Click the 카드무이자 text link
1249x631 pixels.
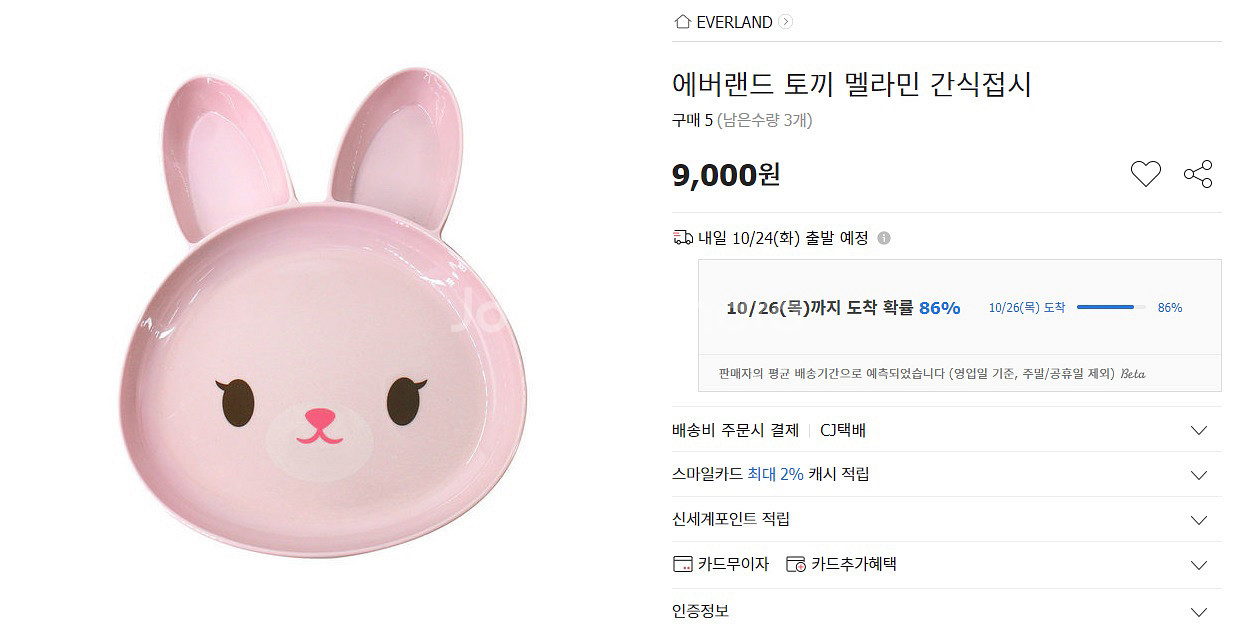point(733,564)
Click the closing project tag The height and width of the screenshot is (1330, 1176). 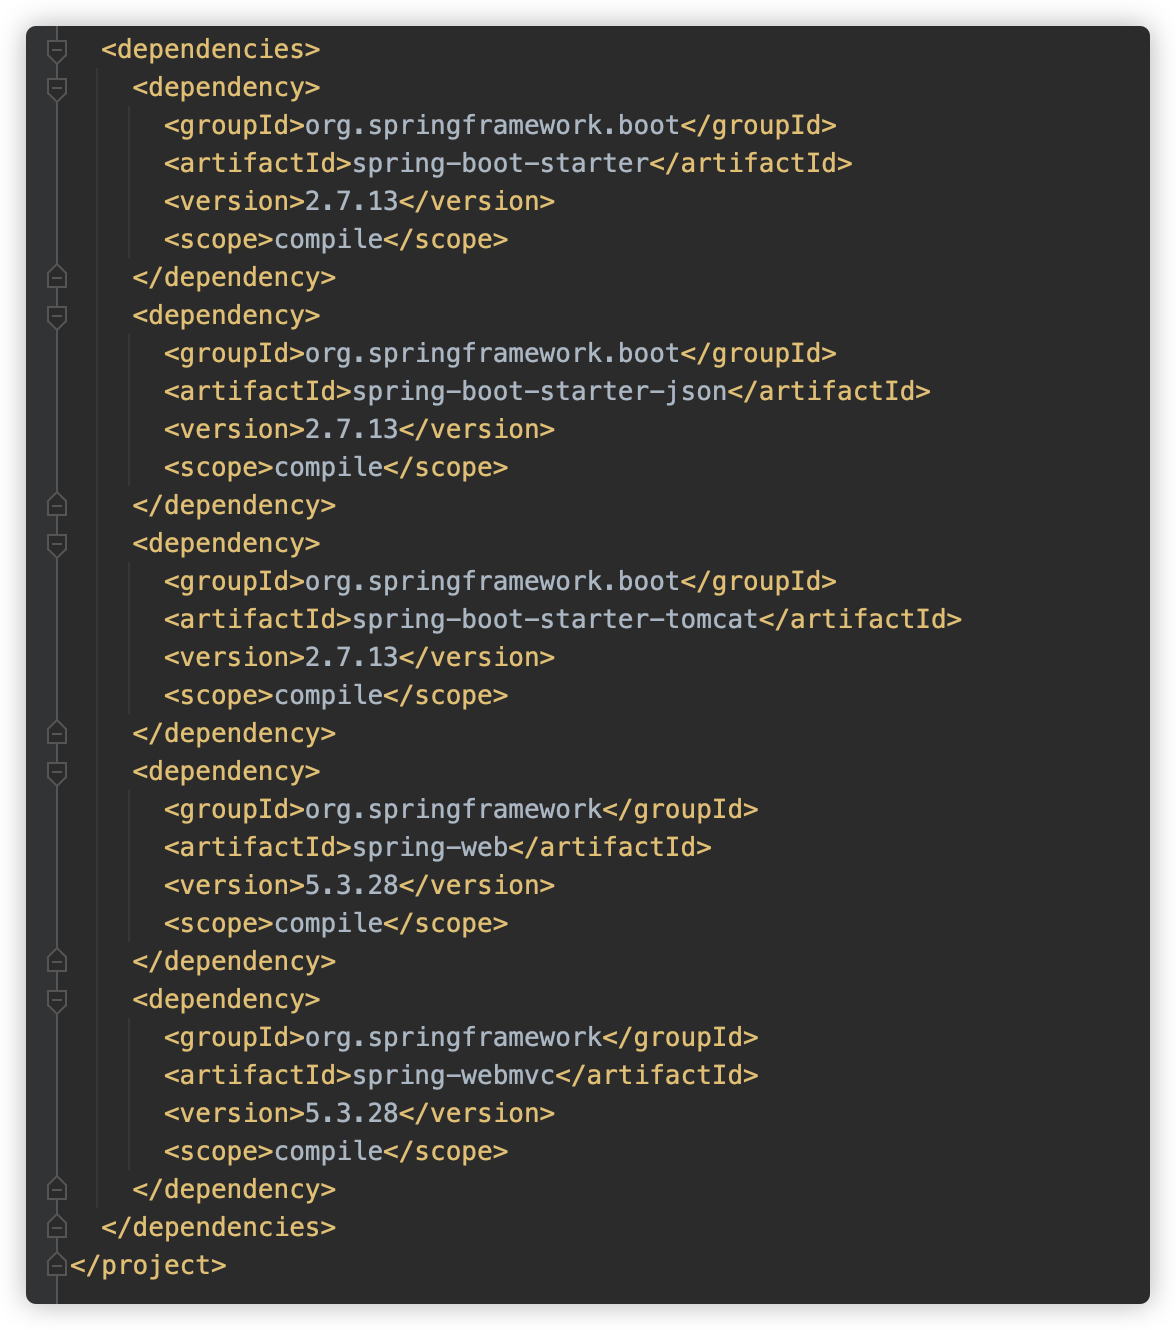click(149, 1265)
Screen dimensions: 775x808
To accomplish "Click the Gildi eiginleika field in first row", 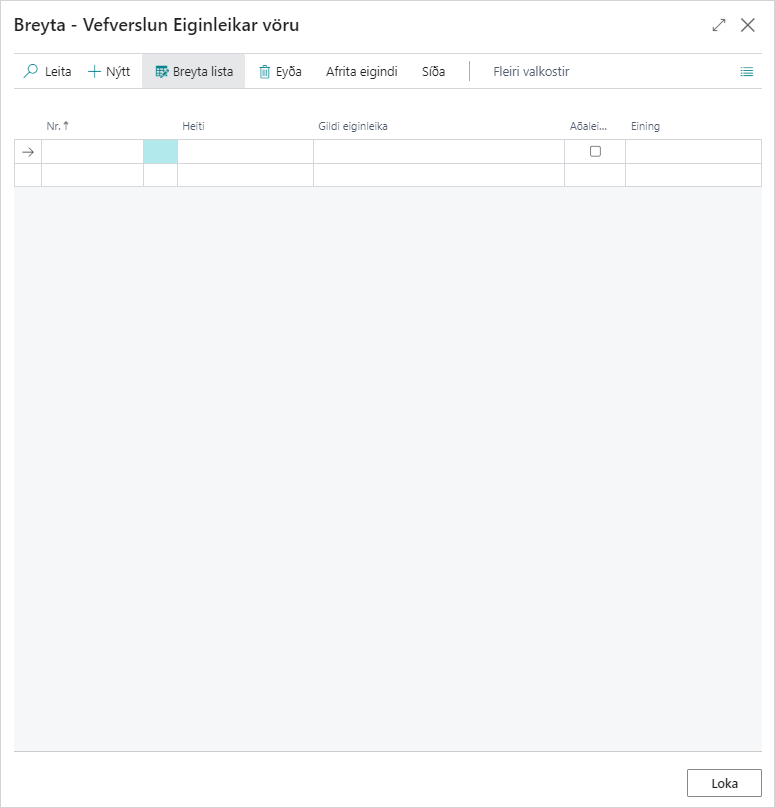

-*-*-

> _The task_: From the line containing "Screen dimensions: 775x808" through the end of the entries, quote each line exactly and nothing else, excluding all pictures.

> _Reply to the exercise_:
Screen dimensions: 775x808
To accomplish "Click the Gildi eiginleika field in first row", 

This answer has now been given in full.